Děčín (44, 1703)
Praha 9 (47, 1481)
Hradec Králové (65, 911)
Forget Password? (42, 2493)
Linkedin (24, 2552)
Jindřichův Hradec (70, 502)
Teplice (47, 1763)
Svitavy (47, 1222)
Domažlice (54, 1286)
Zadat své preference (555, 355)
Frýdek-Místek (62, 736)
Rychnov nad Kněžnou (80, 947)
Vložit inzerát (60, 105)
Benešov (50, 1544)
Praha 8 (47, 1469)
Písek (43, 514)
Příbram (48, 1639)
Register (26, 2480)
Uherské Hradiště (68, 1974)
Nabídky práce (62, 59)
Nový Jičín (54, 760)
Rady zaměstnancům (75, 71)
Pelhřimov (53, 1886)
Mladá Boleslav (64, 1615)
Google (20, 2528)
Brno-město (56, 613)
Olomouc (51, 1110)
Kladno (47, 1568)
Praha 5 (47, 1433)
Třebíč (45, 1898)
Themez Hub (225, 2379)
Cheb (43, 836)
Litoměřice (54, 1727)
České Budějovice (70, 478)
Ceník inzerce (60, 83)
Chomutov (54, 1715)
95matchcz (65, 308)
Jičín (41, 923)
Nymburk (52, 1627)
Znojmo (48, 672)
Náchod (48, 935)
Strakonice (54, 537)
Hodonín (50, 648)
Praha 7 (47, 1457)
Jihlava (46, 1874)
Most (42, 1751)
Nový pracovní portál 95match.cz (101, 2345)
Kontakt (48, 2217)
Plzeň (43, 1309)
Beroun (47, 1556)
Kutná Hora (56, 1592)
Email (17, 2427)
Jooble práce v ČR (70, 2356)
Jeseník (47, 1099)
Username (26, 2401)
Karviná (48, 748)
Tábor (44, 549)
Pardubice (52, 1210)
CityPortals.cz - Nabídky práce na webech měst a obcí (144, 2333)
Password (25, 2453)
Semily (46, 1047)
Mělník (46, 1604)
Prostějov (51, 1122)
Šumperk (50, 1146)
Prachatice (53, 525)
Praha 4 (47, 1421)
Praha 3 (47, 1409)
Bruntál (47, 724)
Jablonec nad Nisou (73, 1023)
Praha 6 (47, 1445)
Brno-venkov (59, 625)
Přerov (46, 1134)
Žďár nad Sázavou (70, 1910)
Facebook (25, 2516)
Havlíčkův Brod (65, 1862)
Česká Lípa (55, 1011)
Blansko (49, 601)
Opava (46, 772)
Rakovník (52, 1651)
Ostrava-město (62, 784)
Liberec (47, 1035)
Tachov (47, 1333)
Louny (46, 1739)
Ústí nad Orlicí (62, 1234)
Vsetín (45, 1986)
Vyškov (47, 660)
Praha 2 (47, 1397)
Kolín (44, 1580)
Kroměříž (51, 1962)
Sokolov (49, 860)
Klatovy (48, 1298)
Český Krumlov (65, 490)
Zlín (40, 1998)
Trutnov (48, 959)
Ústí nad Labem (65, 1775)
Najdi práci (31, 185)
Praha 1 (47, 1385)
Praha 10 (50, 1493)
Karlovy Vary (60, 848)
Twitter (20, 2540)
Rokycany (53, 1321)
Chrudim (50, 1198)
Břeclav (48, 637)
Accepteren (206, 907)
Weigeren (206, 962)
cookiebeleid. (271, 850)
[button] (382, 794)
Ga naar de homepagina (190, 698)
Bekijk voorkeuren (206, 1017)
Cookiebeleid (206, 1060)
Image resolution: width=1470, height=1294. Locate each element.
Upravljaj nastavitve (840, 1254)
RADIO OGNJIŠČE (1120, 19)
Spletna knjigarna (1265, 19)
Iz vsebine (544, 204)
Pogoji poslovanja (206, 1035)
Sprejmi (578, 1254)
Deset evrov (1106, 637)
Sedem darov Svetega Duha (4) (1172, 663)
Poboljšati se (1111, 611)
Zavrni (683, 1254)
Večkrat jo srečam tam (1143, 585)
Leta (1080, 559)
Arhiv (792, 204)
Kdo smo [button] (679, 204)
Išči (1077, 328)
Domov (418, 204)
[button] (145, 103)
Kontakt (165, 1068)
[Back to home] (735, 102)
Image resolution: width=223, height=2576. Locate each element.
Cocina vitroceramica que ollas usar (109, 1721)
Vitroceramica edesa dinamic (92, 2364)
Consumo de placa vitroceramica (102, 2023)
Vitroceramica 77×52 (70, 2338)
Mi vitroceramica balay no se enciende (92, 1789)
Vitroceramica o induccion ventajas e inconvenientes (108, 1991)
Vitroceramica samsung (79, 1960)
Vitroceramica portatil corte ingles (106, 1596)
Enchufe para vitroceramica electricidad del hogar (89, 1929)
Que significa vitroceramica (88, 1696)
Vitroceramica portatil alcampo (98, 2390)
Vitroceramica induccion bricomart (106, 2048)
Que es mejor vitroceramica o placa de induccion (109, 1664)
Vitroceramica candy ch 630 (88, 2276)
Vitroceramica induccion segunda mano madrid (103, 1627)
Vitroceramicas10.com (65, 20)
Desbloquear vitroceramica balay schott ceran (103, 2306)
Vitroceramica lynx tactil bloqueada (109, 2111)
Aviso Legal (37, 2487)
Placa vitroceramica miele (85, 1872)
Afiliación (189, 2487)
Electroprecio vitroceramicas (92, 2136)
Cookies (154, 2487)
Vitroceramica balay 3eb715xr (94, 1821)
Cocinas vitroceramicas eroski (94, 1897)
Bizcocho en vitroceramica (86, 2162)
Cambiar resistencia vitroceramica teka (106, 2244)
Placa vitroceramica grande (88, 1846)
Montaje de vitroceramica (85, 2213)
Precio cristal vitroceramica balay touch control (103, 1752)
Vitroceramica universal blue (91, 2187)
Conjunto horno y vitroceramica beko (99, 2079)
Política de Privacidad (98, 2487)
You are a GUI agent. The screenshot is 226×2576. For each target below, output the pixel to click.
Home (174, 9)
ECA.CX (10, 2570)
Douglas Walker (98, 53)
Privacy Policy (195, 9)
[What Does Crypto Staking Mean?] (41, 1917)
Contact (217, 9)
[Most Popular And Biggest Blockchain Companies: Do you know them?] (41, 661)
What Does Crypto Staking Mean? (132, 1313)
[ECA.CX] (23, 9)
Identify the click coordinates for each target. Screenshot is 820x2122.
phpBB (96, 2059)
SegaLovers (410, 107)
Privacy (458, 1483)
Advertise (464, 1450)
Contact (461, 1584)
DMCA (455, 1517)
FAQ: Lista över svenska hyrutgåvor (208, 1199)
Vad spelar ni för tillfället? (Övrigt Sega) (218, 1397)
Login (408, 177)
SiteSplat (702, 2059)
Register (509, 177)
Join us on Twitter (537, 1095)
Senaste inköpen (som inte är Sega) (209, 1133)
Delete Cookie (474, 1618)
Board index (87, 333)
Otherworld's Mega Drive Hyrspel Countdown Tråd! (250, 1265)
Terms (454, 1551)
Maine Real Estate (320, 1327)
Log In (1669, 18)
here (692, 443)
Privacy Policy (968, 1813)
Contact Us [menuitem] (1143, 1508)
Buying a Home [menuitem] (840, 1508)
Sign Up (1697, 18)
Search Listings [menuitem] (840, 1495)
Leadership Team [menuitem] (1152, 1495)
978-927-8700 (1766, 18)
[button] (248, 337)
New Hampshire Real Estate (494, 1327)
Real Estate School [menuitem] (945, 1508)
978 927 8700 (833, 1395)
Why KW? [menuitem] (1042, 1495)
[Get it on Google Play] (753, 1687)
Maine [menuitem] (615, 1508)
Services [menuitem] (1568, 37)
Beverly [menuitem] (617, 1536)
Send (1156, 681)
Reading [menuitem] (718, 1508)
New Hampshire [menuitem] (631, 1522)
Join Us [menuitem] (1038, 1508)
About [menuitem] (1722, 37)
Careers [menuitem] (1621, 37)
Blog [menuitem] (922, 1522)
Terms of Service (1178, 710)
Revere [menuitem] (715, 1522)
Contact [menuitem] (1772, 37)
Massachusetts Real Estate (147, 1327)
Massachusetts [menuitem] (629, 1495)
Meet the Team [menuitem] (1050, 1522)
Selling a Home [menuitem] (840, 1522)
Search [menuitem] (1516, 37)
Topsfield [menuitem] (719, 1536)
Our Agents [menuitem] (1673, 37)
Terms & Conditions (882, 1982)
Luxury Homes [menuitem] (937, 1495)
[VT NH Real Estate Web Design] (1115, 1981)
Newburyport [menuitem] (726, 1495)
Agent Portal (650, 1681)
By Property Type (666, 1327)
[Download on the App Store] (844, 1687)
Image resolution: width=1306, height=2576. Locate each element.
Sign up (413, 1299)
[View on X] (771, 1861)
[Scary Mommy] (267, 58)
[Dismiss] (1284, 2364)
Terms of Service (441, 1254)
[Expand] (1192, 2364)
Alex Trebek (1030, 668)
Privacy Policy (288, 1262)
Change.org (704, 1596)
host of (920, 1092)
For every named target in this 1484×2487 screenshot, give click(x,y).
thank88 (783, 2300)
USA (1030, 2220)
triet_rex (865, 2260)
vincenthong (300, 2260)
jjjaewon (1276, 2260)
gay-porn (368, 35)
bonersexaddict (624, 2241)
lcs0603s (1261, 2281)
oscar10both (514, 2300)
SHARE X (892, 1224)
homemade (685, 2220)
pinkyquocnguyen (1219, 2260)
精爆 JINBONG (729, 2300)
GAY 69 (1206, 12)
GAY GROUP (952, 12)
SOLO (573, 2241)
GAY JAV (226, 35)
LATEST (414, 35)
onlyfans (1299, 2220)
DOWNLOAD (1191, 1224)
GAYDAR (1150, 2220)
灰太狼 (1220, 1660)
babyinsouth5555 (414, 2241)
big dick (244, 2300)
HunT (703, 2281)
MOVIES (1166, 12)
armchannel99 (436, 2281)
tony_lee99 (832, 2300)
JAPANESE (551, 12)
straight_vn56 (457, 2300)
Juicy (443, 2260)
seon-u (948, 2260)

- **TASK INSTRUCTIONS**: Each line above that contains the word "Team" should be copied.

- **ANSWER BOX**:
Leadership Team [menuitem] (1152, 1495)
Meet the Team [menuitem] (1050, 1522)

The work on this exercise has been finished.